Source data:
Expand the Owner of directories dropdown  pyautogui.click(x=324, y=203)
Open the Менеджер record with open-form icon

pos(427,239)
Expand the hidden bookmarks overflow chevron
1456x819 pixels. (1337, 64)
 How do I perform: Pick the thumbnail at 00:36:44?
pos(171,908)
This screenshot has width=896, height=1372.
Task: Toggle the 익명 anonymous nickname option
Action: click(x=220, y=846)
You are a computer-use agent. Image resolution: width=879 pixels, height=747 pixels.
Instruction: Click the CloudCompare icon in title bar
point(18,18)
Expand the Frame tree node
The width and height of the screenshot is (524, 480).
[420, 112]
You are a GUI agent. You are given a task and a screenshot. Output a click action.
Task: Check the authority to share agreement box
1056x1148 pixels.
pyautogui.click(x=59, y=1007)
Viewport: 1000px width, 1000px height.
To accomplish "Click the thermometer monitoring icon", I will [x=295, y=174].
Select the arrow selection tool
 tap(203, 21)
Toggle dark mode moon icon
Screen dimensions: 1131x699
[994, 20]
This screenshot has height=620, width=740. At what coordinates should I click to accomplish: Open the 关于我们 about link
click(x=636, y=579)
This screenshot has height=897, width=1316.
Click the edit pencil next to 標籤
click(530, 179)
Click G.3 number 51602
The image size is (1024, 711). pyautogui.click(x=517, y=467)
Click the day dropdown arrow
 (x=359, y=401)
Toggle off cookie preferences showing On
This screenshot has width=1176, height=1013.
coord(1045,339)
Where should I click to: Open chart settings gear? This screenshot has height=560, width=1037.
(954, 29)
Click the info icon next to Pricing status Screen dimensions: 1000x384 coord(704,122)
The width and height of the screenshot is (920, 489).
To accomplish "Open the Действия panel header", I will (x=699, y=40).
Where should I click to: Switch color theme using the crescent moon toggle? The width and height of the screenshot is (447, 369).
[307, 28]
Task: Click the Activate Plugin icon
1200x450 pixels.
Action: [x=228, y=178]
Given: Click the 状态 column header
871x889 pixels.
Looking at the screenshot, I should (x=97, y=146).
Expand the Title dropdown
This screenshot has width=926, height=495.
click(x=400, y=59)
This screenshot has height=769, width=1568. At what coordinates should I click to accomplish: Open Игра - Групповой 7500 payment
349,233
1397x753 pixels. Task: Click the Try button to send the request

Work to be completed:
Which of the lines above mention the word "agent"? Pull those lines out.

Response:
You are a computer-use agent. Image resolution: width=879 pixels, height=747 pixels.
You are a GUI agent. You are given a task and a screenshot. Output a click action.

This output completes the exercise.